* ENTRIES SUPPLIED:
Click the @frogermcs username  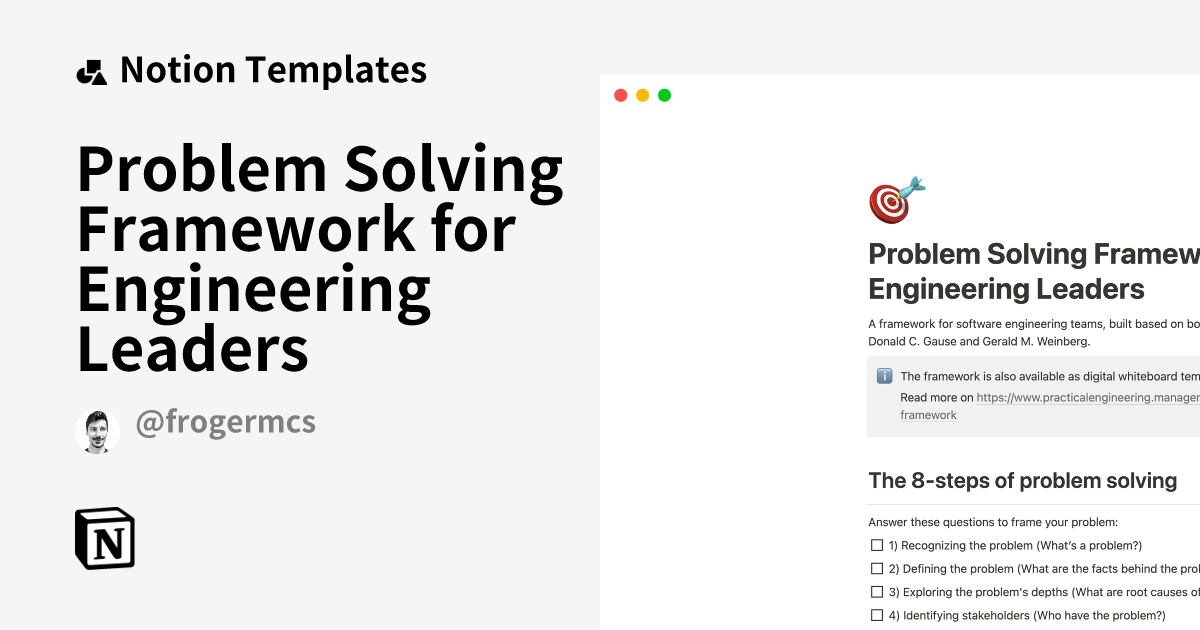pyautogui.click(x=225, y=422)
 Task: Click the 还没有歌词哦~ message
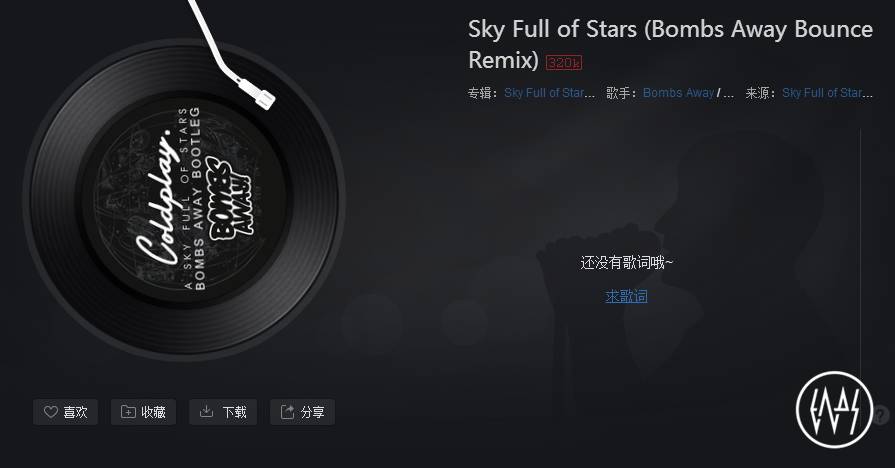click(x=627, y=263)
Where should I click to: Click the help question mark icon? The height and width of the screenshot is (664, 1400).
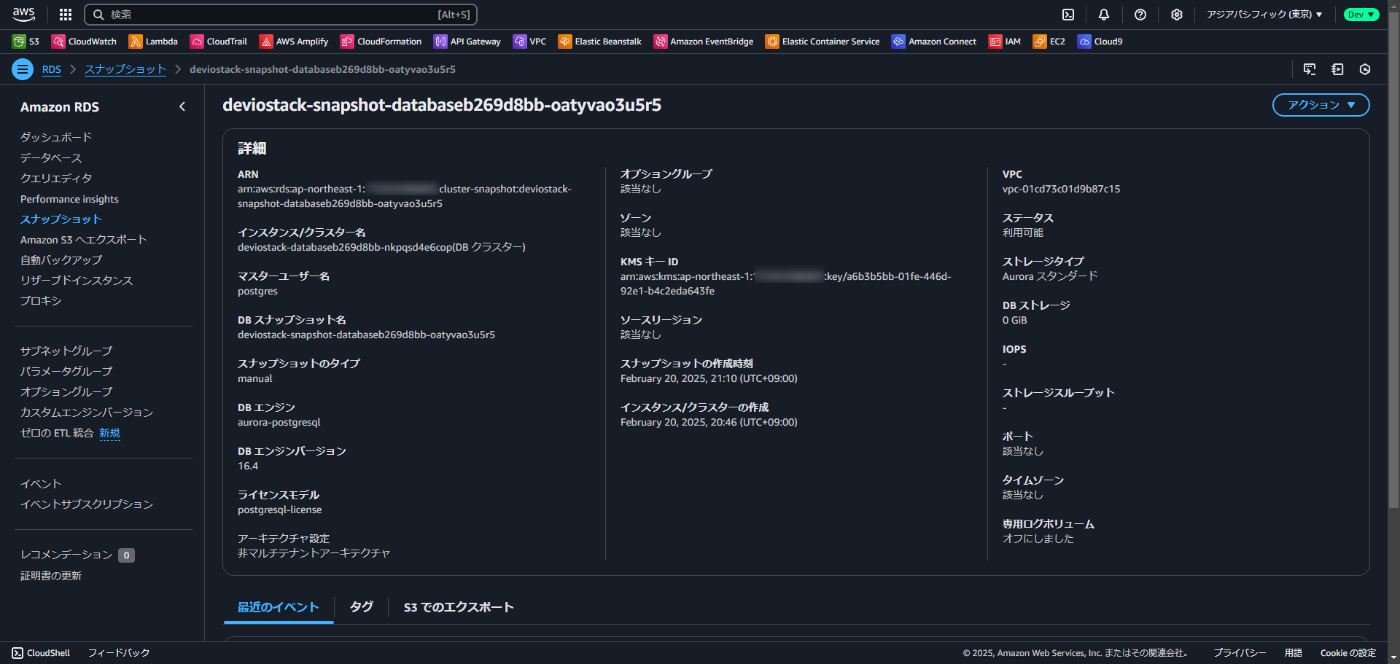tap(1140, 14)
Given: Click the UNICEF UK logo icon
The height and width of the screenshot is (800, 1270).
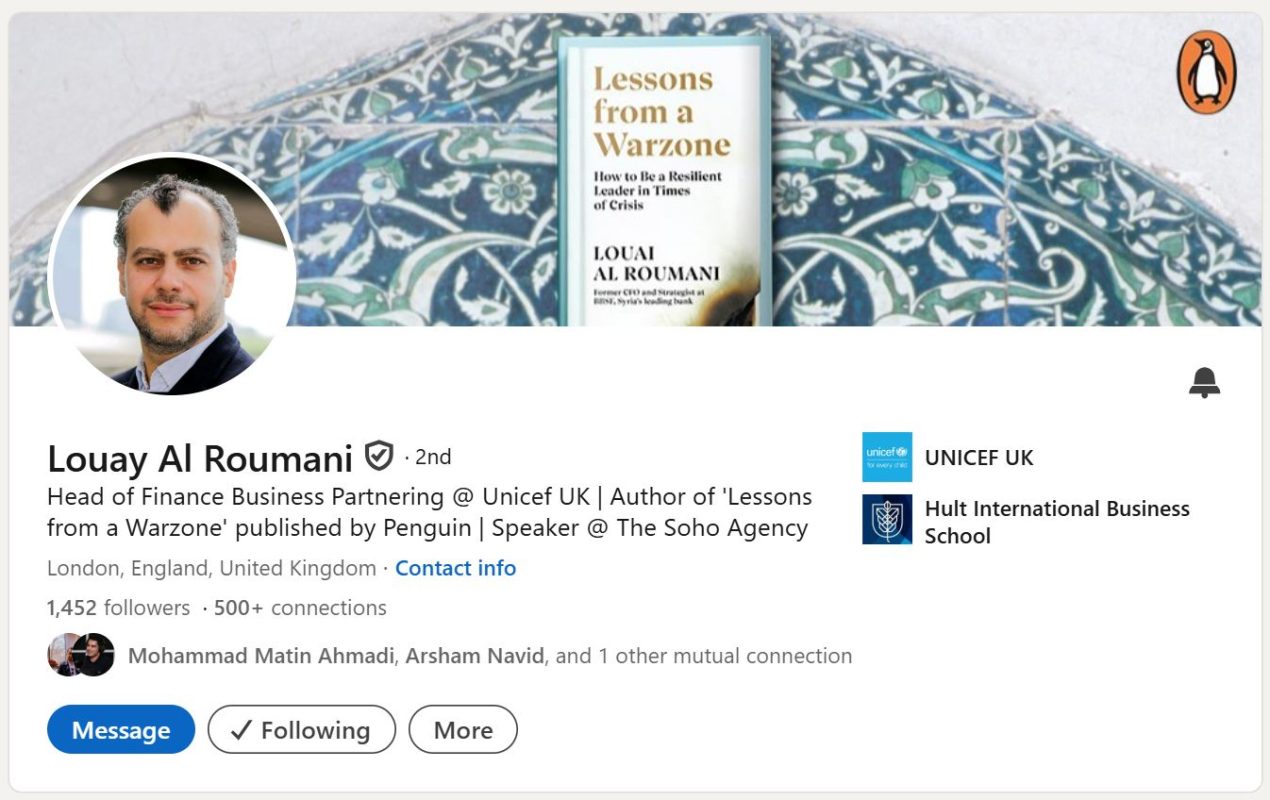Looking at the screenshot, I should pyautogui.click(x=887, y=457).
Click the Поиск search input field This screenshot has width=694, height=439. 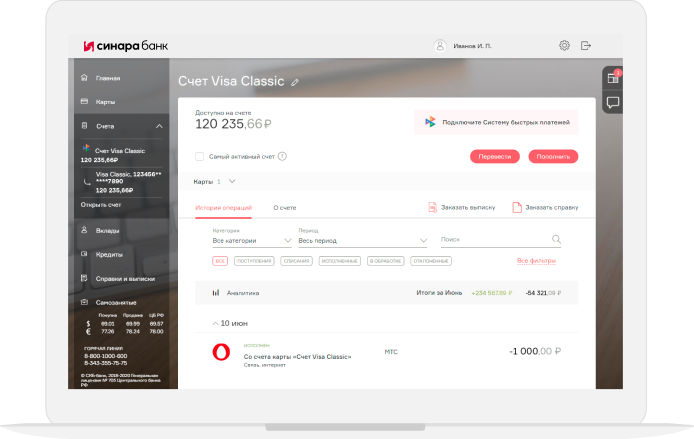click(x=495, y=240)
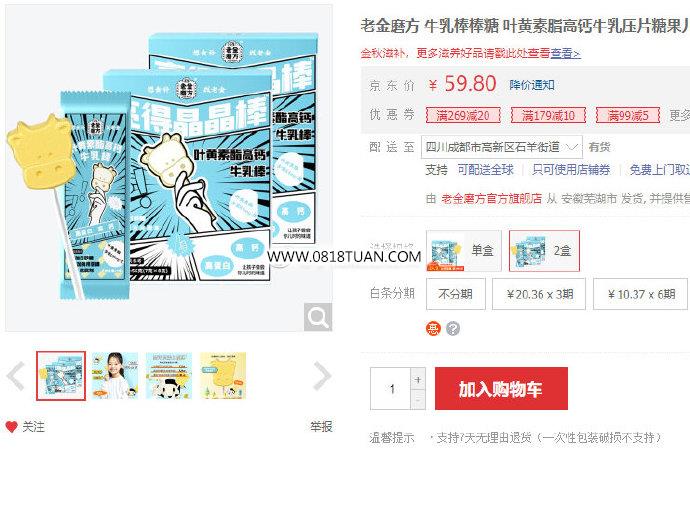
Task: Add item with 加入购物车 button
Action: [501, 389]
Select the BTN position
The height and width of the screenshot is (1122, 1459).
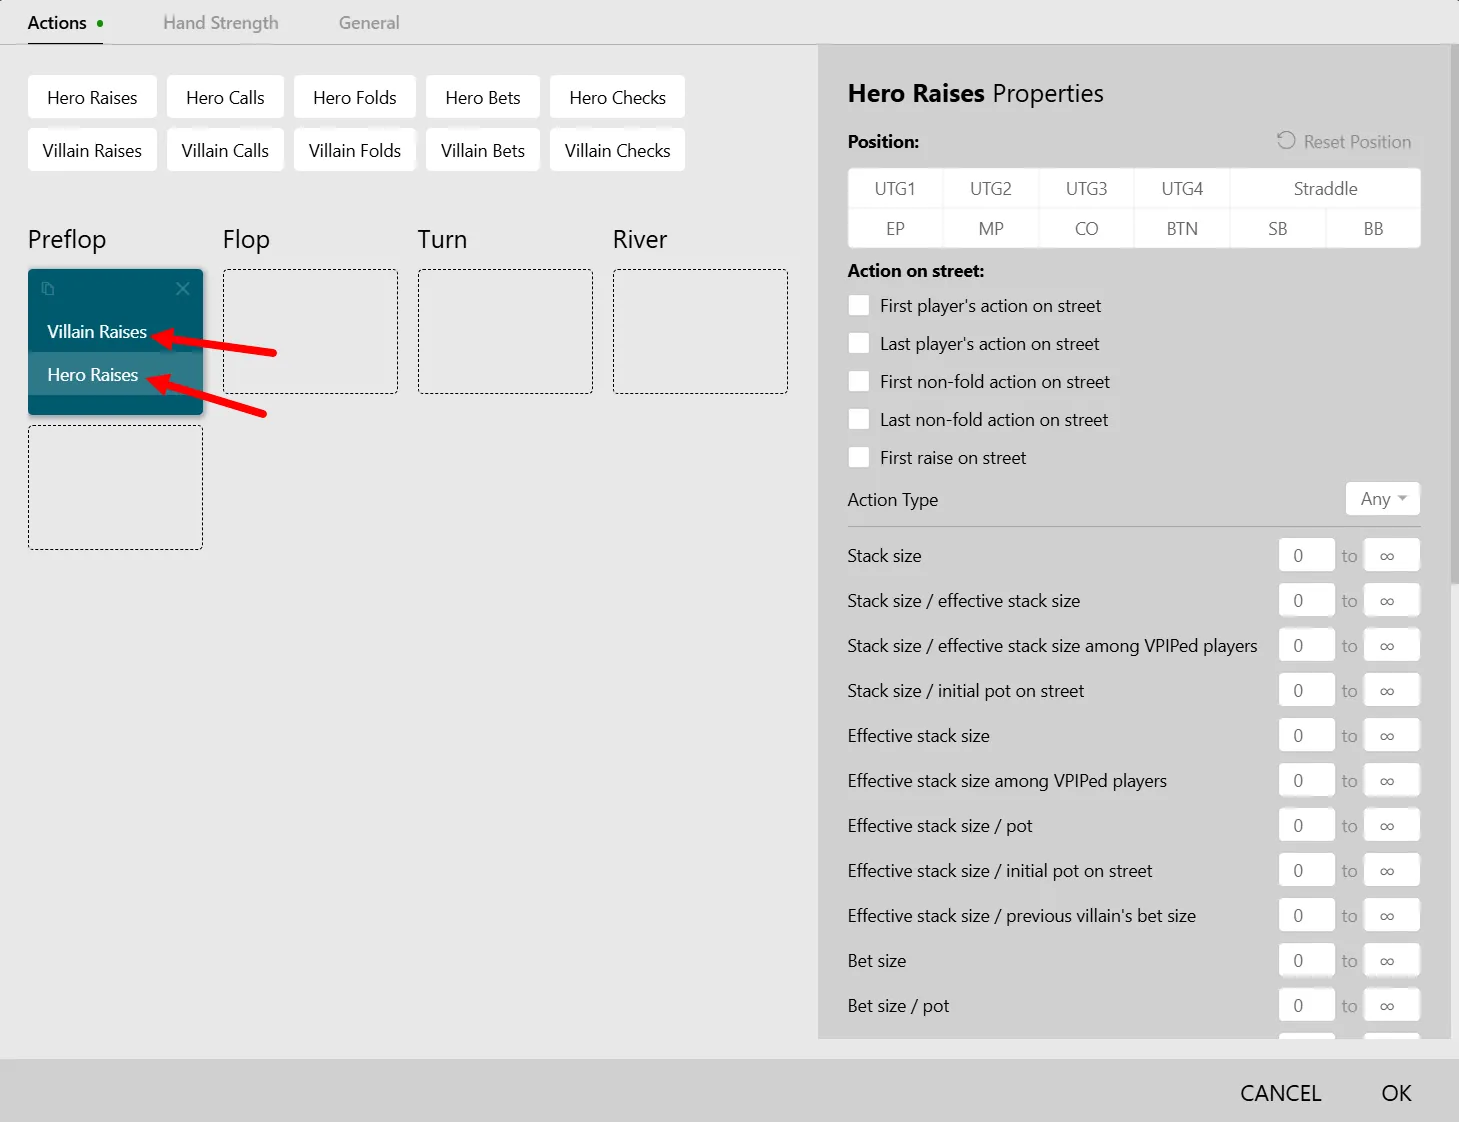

* WORK REQUIRED: What is needed is an exact copy of the lines above from the one with "Task: Click the 还没有歌词哦~ message" to the one with "Given: Click the UNICEF UK logo icon", both ends kept, and nothing more; please leave the pictures out.

* WRITTEN ANSWER:
 Task: Click the 还没有歌词哦~ message
click(x=627, y=263)
Where should I click to: Click the help question mark icon? The height and width of the screenshot is (664, 1400).
tap(1140, 14)
Given: Click the UNICEF UK logo icon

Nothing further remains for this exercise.